Dramatic changes in organic carbon burial have also been inferred across the Neoproterozoic–Palaeozoic transition. On short-term, physiological timescales, an enhanced benthic carbon flux is expected to increase food supply to benthic marine ecosystems, potentially acting as an alternative or synergistic physiological driver of ecological and evolutionary change¹⁶. If sustained over geologic timescales, increased organic carbon burial would also have driven increased oxygen flux to the atmosphere¹⁷, in turn increasing the oxygenation of shallow-water habitats where dissolved [O₂] is dominated by air–sea gas exchange. Organic carbon flux also impacts the sequestration of trace metals such as uranium (U) and molybdenum (Mo) in sediments¹⁸, complicating inferences based on some of the most commonly used geochemical proxies for late Neoproterozoic ocean oxygenation^{9,14,19,20,21}.

In this Article, we combine approaches from statistical learning, biogeochemical modelling and ecophysiology to better constrain changes in global ocean biogeochemistry and marine animal habitats through the Neoproterozoic and Palaeozoic eras. We analyse geochemical data and associated geological context assembled by the Sedimentary Geochemistry and Paleoenvironments Project²² (SGP), a community sedimentary geochemical database, for Tonian–Carboniferous shales (~1,000–300 Ma; Extended Data Fig. 1)²². We investigate sedimentary records of the trace metals molybdenum and uranium, proxies widely used to investigate global ocean oxygenation because of their high burial rates in modern anoxic settings relative to modern oxygenated settings^{14,19,20,21,23}. The magnitude of authigenic trace metal enrichments in sedimentary archives (for example, anoxic shales) is positively correlated with the dissolved seawater inventory, which in turn is negatively correlated with the global spatial extent of reducing conditions^{1,18,19,20,21}. Thus, sediments deposited beneath anoxic water columns during times of globally widespread anoxia will record muted authigenic enrichments, whereas higher enrichments will occur in globally well-oxygenated oceans. We also investigate trends in the local redox state of anoxic environments using the iron speciation proxy²⁴ and in organic carbon burial flux using shale total organic carbon (TOC). Reconstructing global-scale biogeochemical processes from sedimentary geochemical proxies is complicated by local biogeochemical and physical factors, as well as uneven geological sampling in space and time^22,25. Our statistical analyses are designed to address these issues, enabling us to reconstruct meaningful biogeochemical trends from the aggregated sedimentary geochemical record.
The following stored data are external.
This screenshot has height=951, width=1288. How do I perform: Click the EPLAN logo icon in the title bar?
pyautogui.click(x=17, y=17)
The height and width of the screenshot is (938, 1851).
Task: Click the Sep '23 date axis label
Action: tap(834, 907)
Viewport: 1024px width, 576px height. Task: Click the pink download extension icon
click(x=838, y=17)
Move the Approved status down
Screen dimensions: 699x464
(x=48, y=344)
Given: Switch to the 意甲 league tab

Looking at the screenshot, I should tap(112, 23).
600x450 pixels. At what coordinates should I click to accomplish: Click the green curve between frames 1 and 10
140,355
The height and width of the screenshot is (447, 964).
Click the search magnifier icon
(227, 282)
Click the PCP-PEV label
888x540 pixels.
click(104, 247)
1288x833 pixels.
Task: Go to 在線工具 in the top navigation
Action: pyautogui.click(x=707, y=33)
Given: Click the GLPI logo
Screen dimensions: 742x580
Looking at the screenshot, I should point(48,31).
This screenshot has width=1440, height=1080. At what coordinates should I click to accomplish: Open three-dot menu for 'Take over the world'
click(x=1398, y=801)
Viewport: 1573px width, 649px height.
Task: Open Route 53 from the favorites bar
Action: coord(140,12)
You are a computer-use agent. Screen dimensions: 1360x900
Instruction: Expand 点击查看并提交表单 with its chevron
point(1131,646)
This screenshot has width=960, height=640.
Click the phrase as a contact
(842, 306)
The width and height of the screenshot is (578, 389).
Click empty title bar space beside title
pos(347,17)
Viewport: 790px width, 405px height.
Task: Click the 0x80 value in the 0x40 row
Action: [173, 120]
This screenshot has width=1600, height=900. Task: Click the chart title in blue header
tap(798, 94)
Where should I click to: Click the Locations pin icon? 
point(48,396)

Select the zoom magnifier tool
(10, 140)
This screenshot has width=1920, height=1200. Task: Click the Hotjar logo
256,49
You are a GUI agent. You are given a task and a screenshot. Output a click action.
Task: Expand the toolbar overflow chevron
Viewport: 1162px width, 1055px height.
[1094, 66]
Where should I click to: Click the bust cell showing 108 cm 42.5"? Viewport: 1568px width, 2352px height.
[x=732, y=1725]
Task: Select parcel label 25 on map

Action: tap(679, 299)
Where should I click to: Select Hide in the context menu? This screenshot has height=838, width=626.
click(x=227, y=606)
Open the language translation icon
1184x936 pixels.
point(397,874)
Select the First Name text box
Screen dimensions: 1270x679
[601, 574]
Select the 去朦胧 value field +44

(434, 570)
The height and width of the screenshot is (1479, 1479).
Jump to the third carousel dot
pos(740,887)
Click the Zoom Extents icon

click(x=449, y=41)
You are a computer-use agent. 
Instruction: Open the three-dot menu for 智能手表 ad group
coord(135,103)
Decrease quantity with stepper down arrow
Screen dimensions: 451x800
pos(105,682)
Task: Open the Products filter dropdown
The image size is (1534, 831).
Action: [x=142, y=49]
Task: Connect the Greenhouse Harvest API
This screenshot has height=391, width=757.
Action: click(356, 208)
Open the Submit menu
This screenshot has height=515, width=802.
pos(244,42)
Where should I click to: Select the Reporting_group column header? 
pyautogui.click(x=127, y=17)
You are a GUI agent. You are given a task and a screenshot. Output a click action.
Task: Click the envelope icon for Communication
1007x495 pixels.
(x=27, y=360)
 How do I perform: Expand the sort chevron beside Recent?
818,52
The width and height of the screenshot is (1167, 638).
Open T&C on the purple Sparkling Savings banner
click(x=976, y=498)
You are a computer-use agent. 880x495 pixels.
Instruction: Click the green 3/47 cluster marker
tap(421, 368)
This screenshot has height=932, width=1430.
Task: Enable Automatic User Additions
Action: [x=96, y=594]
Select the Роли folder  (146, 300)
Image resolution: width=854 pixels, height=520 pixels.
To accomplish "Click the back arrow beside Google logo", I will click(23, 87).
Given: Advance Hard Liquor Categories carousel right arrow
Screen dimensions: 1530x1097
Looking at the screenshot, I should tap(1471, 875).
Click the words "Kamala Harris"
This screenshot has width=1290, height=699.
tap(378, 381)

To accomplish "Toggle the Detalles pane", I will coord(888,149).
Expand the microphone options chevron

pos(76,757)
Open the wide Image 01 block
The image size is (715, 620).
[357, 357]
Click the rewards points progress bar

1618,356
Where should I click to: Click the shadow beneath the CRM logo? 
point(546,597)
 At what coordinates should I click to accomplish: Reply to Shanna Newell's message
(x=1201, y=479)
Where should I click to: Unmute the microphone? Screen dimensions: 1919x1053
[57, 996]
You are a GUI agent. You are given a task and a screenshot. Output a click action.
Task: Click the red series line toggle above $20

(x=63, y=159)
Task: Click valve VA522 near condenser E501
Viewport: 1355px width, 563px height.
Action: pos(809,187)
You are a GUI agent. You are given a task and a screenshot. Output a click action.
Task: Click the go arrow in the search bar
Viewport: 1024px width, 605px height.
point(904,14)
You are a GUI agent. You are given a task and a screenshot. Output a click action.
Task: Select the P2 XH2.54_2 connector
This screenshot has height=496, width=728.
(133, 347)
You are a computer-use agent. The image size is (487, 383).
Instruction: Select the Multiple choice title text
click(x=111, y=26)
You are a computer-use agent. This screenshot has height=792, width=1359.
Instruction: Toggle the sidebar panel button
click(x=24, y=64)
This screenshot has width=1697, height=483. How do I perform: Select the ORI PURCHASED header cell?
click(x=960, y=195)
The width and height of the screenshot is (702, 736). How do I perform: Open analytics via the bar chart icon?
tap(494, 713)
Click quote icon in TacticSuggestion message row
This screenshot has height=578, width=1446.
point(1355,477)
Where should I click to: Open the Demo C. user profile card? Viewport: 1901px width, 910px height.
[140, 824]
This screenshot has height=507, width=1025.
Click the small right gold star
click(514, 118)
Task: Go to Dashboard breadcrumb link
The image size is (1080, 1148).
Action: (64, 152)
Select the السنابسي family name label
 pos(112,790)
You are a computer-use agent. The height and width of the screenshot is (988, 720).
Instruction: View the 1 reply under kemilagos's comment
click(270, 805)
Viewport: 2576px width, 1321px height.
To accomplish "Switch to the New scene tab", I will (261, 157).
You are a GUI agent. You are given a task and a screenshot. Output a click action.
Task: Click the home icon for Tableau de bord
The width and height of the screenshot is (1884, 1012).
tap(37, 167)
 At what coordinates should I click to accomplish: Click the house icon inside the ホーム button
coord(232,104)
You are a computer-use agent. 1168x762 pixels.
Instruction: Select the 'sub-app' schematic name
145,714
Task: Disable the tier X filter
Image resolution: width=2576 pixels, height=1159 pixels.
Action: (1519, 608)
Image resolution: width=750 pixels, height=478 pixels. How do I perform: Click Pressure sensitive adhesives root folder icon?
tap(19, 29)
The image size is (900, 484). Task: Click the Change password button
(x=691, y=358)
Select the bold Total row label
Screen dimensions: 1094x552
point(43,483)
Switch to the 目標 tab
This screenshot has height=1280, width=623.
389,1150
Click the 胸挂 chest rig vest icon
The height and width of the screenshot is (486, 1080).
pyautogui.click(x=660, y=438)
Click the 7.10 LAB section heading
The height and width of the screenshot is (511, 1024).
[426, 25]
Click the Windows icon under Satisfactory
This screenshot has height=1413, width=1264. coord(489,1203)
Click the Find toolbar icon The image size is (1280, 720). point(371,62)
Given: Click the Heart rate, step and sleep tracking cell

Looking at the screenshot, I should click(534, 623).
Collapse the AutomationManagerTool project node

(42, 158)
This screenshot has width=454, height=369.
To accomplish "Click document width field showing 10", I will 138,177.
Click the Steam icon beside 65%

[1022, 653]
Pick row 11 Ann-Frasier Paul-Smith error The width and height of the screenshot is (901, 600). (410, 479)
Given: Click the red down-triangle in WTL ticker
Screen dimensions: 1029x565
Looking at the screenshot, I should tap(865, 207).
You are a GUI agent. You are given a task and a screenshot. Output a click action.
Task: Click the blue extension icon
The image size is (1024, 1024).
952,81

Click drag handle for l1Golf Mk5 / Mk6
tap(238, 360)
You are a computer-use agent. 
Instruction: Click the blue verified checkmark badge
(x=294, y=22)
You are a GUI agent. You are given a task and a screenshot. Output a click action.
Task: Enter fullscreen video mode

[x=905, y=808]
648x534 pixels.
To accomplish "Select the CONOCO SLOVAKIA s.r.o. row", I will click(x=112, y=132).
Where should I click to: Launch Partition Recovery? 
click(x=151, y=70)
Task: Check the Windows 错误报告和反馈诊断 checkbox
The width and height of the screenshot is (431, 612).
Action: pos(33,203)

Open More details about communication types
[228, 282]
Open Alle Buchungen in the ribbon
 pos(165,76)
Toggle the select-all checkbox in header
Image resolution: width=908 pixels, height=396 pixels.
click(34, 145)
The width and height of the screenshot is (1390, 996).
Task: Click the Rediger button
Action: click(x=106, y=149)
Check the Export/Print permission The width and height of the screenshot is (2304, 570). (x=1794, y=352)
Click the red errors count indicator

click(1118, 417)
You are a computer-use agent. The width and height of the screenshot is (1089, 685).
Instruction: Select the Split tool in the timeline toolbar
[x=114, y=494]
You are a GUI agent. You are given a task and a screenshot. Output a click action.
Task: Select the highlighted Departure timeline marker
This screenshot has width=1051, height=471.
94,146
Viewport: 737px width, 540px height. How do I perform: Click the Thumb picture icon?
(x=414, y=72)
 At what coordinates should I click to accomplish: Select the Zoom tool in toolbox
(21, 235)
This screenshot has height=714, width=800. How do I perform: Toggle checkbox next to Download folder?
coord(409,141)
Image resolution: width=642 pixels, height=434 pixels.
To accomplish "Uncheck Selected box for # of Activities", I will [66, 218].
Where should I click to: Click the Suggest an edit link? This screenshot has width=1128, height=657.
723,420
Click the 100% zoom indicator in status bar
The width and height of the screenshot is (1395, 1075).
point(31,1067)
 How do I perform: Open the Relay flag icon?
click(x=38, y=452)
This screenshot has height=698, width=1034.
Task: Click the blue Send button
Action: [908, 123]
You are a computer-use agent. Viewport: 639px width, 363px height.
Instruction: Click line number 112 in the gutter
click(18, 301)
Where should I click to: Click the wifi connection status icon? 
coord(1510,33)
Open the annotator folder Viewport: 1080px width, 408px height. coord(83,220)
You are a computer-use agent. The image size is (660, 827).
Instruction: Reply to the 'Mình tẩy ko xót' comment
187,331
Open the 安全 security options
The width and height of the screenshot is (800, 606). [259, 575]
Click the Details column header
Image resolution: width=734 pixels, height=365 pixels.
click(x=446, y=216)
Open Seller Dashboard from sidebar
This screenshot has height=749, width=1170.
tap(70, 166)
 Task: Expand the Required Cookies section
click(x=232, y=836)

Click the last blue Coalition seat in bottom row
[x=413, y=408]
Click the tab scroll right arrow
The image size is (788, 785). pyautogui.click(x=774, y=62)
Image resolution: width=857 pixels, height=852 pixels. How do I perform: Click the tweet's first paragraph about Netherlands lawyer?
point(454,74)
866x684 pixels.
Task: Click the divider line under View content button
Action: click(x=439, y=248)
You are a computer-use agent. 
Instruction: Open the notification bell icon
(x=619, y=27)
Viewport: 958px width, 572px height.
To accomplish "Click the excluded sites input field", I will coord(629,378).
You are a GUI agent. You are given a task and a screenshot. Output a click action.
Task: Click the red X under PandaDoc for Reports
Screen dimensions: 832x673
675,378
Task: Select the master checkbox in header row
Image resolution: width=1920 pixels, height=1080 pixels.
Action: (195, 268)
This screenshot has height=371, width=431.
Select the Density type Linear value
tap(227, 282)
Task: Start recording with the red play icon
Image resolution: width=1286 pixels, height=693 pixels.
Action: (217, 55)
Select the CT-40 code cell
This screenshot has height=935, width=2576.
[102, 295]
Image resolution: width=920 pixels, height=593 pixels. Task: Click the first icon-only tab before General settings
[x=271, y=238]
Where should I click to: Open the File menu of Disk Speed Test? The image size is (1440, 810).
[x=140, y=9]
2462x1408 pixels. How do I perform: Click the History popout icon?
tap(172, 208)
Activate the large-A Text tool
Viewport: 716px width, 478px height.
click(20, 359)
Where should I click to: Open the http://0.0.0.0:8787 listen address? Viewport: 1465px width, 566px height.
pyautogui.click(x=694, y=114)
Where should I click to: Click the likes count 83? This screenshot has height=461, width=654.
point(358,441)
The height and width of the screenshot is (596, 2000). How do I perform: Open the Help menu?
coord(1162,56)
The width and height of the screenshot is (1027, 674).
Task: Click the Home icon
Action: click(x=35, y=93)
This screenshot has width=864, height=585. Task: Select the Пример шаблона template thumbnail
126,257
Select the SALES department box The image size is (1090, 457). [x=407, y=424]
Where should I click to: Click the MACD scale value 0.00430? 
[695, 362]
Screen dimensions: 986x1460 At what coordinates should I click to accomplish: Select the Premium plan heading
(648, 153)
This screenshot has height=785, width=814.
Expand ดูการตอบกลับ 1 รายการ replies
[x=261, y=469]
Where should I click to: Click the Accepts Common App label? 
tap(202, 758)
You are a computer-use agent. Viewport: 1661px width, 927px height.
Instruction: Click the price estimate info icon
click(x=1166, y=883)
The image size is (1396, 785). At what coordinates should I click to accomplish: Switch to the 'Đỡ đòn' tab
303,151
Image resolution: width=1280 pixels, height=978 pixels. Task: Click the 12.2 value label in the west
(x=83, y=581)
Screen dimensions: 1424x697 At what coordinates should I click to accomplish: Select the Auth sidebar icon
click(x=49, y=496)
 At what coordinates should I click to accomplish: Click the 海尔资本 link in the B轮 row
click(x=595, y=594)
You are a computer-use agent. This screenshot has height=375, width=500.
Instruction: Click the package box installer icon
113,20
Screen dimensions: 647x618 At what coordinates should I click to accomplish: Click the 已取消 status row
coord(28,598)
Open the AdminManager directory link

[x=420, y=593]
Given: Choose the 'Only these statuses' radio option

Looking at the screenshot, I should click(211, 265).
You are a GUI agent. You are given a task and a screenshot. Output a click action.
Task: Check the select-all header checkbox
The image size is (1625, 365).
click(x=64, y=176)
First, we reconstruct temporal trends in the mean distributions of sedimentary geochemical data, accounting for sampling biases using a weighted bootstrap analysis that incorporates the spatial and temporal proximity of samples in the dataset²⁵ (Methods). Improving on previous data compilations^{9,16,19,22,26}, this analysis accommodates the impact of geographical sampling bias to better generate global mean trends in sedimentary concentrations²⁵, as well as benefiting from the improved data density in the SGP dataset²². We then conduct a statistical learning analysis designed to isolate global long-term trends in the biogeochemical processes that justify our use of these proxies, separated from the complex caveats and interactions that affect interpretations of raw sedimentary data. We use a Monte Carlo random forest framework (with proxy-specific hyperparameter tuning; Methods) to generate partial dependence analyses that isolate the marginal effect of geologic time on the mean value of each geochemical proxy with all identified confounding geochemical and geologic context variables held constant. Although the absolute magnitudes of these results reflect the sampled sedimentary record, the directional trends produced in these statistical learning analyses enable us to reconstruct changes in global biogeochemical cycles. Our partial dependence analyses therefore track seawater metal inventories for Mo and U, sulfide levels in sampled shelf–slope settings for iron speciation and organic carbon fluxes to sampled shelf–slope settings for TOC.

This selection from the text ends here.